It's a NOT typo. 50L f1.2 II will be the sharpest 50mm ever in Canon line up, most accurate & speedy AF, best of all no more focus shift. Price tag $2300.


----------



## Ruined (May 20, 2014)

I can't watch the video right now, but is it poasible when referring to the 50L II they might mean the current 50mm f/1.2L? Because technically the 50L f/1.0 was the first 50L.

seems an odd lens to update now given all the others out there that badly need a refresh.


----------



## IsaacImage (May 20, 2014)

Let's see in a next few month how rumors mill is going 
With the last Canon's tendency we might see some quick releases soon.
And of course would love to see Sigma 35,50 and Nikon 14-24 competitors…. few years back I would say - It's about time


----------



## DJL329 (May 20, 2014)

Ruined said:


> I can't watch the video right now, but is it poasible when referring to the 50L II they might mean the current 50mm f/1.2L? Because technically the 50L f/1.0 was the first 50L.

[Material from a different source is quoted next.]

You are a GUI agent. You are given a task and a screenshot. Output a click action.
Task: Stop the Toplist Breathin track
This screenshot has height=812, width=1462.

No, because when Canon makes a major change in the spec, such as the aperture (in this case, from f/1.0 to f/1.2) or adds IS, they do not consider the new lens to be a "Mark II." Other examples of this are the EF 200mm f/2.0L IS, which replaced the EF 200mm f/1.8L (change in aperture and addition of IS), and the EF 300mm f/4.0L IS, which replaced the EF 300mm f/4.0L (addition of IS). In either case, the new lens did not receive the "Mark II" designation.

What is possible is that Canon is teasing us with the EF 50mm f/1.2 II to slow down sales of the new Sigma 50mm f/1.4 ART, or it was simply a typo.


----------



## sanj (May 20, 2014)

CR you must have direct contact with Mr. Bloom. Why don't you please ask him?


----------



## privatebydesign (May 20, 2014)

If it is, it is EXACTLY the same as the MkI, I think we can put this down to a typo, he was using the 85 f1.2 MkII at the same time.

This is a screenshot of Bloom's 50 f1.2.


----------



## Gorku (May 20, 2014)

Wouldn´t it be easier to ask Philip Bloom instead of discussing something that can be answered in five minutes?


----------



## privatebydesign (May 20, 2014)

Gorku said:


> Wouldn´t it be easier to ask Philip Bloom instead of discussing something that can be answered in five minutes?



Or you could just use your eyes and see it is bullsh!t yourself. Besides, if he was using an unannounced lens he'd be under an NDA, so couldn't legally answer the question in the affirmative. Apart from those two points you might be on to something.


----------



## Menace (May 20, 2014)

It's a typo! 

Although I'd love it if Canon was to announce a 50 1.2 L II


----------



## nda (May 20, 2014)

Why has the video & link disappeared?


----------



## tron (May 20, 2014)

nda said:


> Why has the video & link disappeared?


To fix the typo probably ;D (it served its purpose ;D ;D )


----------



## Lawliet (May 20, 2014)

nda said:


> Why has the video & link disappeared?


Either because having a (confusing) typo around leaves a bad impression, or they've got the attention they wanted.


----------



## Rienzphotoz (May 20, 2014)

Typo or not, the model is HOT!


----------



## YuengLinger (May 20, 2014)

Because the rascals in Canon marketing thought to themselves, "If we can get even ONE person to cancel their order of the Sigma, we WIN!"


----------



## Lightmaster (May 20, 2014)

what about asking him (bloom)?

to much journalism involved?


----------



## Woody (May 20, 2014)

And the site is taken down... ;D


----------



## tron (May 20, 2014)

Rienzphotoz said:


> Typo or not, the model is HOT!


You are right! We were too busy paying attention to the two letters (*II*) to the right of letter L ;D ;D ;D 

P.S Unless you meant the 50L ;D ;D ;D


----------



## dstppy (May 20, 2014)

Rienzphotoz said:


> Typo or not, the model is HOT!



Took me a good 3 minutes to find where it said the lens in the upper corner.

Hot or not, someone needs to get that girl a sammich, stat!


----------



## mucher (May 21, 2014)

The effect is awesome.


----------



## IsaacImage (May 23, 2014)

Once Sigma 50 (Art) will get rid of theirs AF issues… if so, it's going to be hard to Canon's engineers to bring something better to the market !

Right for now in a few focal lengths Canon is missing the crown
14-24
35
50

Please Canon hurry up and start doing something otherwise no budget will be transferred to "censors" R & D department and then we gonna lose great quality bodes !


----------